◆ **Source document**
2008年9月25日 星期四

i cry ... and i will NEVER late again!!

hey guys!! this is the first time i write in our blog.. because i realize that many of my classmates have their own blog.. think like i am a bit outdated.. erm.. today, for me, actually is a sad day.. why i am saying like that? it is because today i got morning class, 8am... econs class and got quiz! once i am opened my sleepy eyes, u know what happen? it's 8.20am!! i am very curious about why my phone alarm didn't ring ?? why?somebody tell me?? it suppose to ring at 6.50 am.. maybe that time i turned it off then continue to sleep.. somebody help me??!! i just can rushed in and out.. after brushed teeth, i just took my bag and ran to campus.. and i didn't use the stupid and slow lift.. 4th floor you know?? the time that i reached my class was at 8.35am something.. fast right? but after i sat down, i realized that the
QUIZ IS OVER!!
OMG!! it contribute 5% in my final exam!! feel like wanna die already!! after the class end, i saw there got a few students discussed with my lecturer.. whether can give them a chance to sit for the quiz o not?? yes, i can see the light of hope! but i know that my econs lecturer won't be soooo good!! he sure will not allow us to sit for the quiz since we are late to his class without a good reason..

(Stored data)
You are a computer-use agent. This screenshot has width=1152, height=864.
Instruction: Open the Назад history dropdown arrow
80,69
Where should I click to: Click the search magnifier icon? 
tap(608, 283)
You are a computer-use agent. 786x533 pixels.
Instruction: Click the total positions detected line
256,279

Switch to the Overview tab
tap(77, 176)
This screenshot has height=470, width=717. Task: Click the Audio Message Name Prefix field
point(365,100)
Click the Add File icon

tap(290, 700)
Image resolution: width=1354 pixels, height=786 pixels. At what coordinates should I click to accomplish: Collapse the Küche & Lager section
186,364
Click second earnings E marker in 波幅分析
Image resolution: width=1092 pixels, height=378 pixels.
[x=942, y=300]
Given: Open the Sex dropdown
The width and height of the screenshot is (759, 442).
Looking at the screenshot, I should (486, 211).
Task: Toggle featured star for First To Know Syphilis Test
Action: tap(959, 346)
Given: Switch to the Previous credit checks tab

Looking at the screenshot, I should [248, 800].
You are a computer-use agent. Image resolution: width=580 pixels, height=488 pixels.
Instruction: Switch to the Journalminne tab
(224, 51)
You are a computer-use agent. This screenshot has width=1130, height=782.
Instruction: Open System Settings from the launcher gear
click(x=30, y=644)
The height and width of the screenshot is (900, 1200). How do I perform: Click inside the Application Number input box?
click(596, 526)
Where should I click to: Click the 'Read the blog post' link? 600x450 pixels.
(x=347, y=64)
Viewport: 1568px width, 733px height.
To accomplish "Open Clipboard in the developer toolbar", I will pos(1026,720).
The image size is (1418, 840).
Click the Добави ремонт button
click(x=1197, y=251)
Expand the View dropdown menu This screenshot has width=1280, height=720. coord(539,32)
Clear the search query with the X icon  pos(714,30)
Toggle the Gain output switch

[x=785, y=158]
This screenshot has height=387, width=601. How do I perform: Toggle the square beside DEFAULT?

◆ **Prompt A**
In the blog post, what time was the phone alarm supposed to ring?
◆ **Prompt B**
Do these statements agree with the blog post? Answer yes or no for each, quoting the words that decide it. (i) The writer's class was on the 4th floor. (ii) The quiz counts for 10% of the final exam. (iii) The writer took the lift to reach the class.
◆ **Prompt C**
Rewrite the blog post's passage starting at "2008年9月25日 星期四" and ending at "QUIZ IS OVER!!", with "sleepy" changed to "tired".
Rely on the blog post alone.

◆ **Expected output A**
At 6.50 am.

◆ **Expected output B**
(i) Yes: "4th floor you know??"
(ii) No: "it contribute 5% in my final exam!!"
(iii) No: "i didn't use the stupid and slow lift.."

◆ **Expected output C**
2008年9月25日 星期四

i cry ... and i will NEVER late again!!

hey guys!! this is the first time i write in our blog.. because i realize that many of my classmates have their own blog.. think like i am a bit outdated.. erm.. today, for me, actually is a sad day.. why i am saying like that? it is because today i got morning class, 8am... econs class and got quiz! once i am opened my tired eyes, u know what happen? it's 8.20am!! i am very curious about why my phone alarm didn't ring ?? why?somebody tell me?? it suppose to ring at 6.50 am.. maybe that time i turned it off then continue to sleep.. somebody help me??!! i just can rushed in and out.. after brushed teeth, i just took my bag and ran to campus.. and i didn't use the stupid and slow lift.. 4th floor you know?? the time that i reached my class was at 8.35am something.. fast right? but after i sat down, i realized that the
QUIZ IS OVER!!